Sunday, June 19, 2005

Thoughts on a Father's Day

I am not rich. That would be overkill. Compensation is for those who are lacking. I am not one of those.

When it comes to all other joys, my cup runneth over. Chief among my joys are my gentle and wondrous parents, who have been an education and an inspiration for as long as I can remember. Their partnership has been so strong for so long, it is hard to separate them out. They are like a force. For good, I might add. When they were travelling around China and the Soviet Union studying medical practices, for instance, I had the feeling that the people they encountered felt better about Americans just from having seen intellectually curious, non-arrogant, normal folks. And the smiles they said they encountered were surely a healing medicine, as were the stories they brought back.

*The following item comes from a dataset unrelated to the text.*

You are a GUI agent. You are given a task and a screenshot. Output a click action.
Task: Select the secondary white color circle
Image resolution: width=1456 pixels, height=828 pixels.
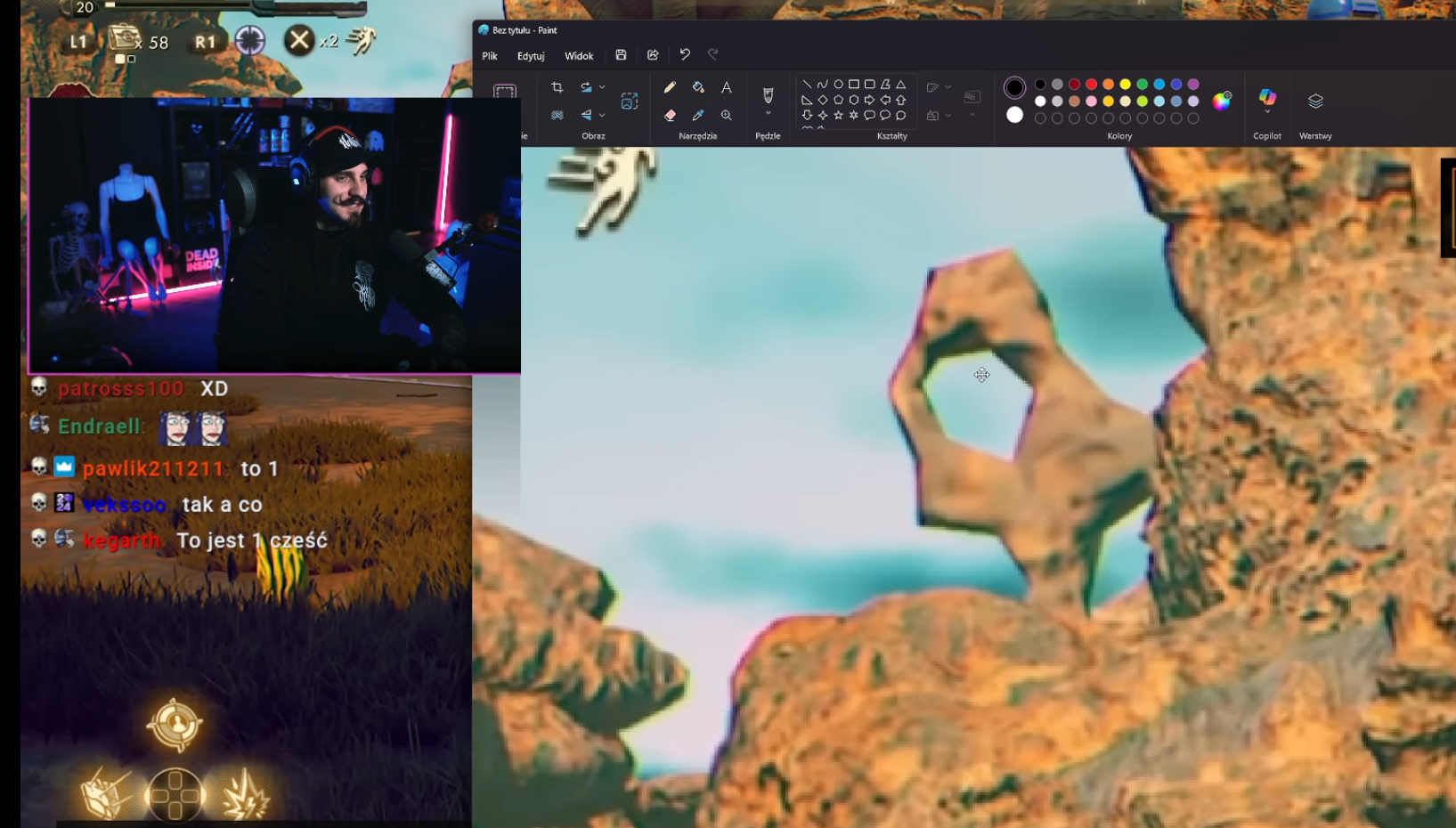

Now in his 80s, Papa rarely if ever hears that he reminds anyone of Gregory Peck or a brown-eyed Paul Newman, although an occasional Prince Ranier might be as one of the eternally youthful souls, he might be taken aback by such camparisons. But like these fine folks, Dad was and is always the gentleman. I suppose I could count the times he raised his voice in anger on one hand, or a couple of fingers. I wish I had his patience.

I'm reminded of my first day at high school. It was the first year of busing, and I was assigned to a formerly all-black high school across town...and many people were panicking to get re-assigned. Some moved, some merely said they moved. All in order stay in whiteville, so to speak. At our house, there was no panic. Of course I would go, and when the time came, I was the only kid on my bus. It apparently made national news.

As years passed, I would often bring home friends from different religions, cultures, countries, and never did they show xenophobia, and rarely did my friends fail to form a bond of affection for the old dears. And as more years passed, "the folks" (as they are called) would plop themselves down in strange environs, and be treated with equal acceptance, while I was beginning to explore America.

It is interesting to note that many of those who moved to avoid busing, went on to live similarly sheltered lives, and in some cases, still live in a sphere no bigger than a few streets.

I could go on, so I will. But right now I just want to thank my father for being exactly as he is. And acknowledge all good fathers living and past. There is a reason why our elders are called The Greatest Generation. We have big shoes to fill, tall shoulders to stand on. May we have the wisdom to learn their best lessons.

Love ya, Papa! Always have. Always will.